As atrações de Yoshino ficam a algumas estações de trem da casa. Kinpusenji, templo mais importante do Shugendo, religião baseada na devoção às montanhas, que mistura elementos do budismo e do xintoísmo, é todo de madeira (como não poderia deixar de ser) e é um símbolo do Monte Yoshino. O caminho até lá é inteiro coberto por cerejeiras – por isso o lugar é super indicado para visitar durante a primavera.
O centrinho de Yoshino é super charmoso, com restaurantes típicos e comércio de produtos locais, além de ter uma vista muito bonita das montanhas. Mas, para mim, o ponto alto da hospedagem foi o contato que tive com os anfitriões.
Além de Teru, conheci Miho, que me acompanhou na minha segunda noite. Miho é designer e decidiu sair da gigante Osaka, sua cidade natal, para se fixar em Yoshino – o lugar para viver se você tem uma paixão por árvores, como ela. Miho trabalha com crianças e ama criar brinquedos feitos de madeira. Falamos sobre muitas coisas: diferenças culturais, pressões sofridas na sociedade japonesa, trabalho, relacionamentos, idiomas… Diferente do português, os substantivos em japonês não têm gênero. E isso é uma coisa que deixa Miho intrigada. Me perguntou como dizemos algumas palavras em português e se são “menina” ou “menino”. Quando lhe disse que “árvore” e “madeira” são meninas, ela abriu um sorriso e pareceu contente.
Outro encontro especial foi com Ryoko-san, uma senhora que chegou cedinho na casa, só para nos preparar o café-da-manhã. Quando fazemos a reserva de hospedagem pelo Airbnb, podemos fazer à parte a solicitação desse serviço, que custa apenas 500 ienes (menos de 5 dólares). Foi um dos cafés-da-manhã mais deliciosos que já comi no Japão, que pude desfrutar observando o movimento delicado do Rio Yoshino.

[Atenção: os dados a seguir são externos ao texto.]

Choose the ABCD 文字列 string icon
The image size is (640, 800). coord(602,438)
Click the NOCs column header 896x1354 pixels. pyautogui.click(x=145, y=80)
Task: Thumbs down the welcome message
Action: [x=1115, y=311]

Dona Ryoko é alegre e expansiva, dessas que, depois de alguns minutos de papo, já está pegando o celular para mostrar fotos da família. Quis saber de mim, das minhas impressões e sentimentos sendo uma nikkei (descendente de japoneses). Falei que gosto muito de estar no Japão e que, diferente de quando viajo para outros países, lá me sinto à vontade, confortável – como se já familiarizada com o ambiente e com as pessoas, mesmo estando pela primeira vez na cidade. A anfitriã, sem pestanejar, resumiu em uma frase o que eu estava tentando explicar: “é como se você estivesse de volta à sua casa, não é?”.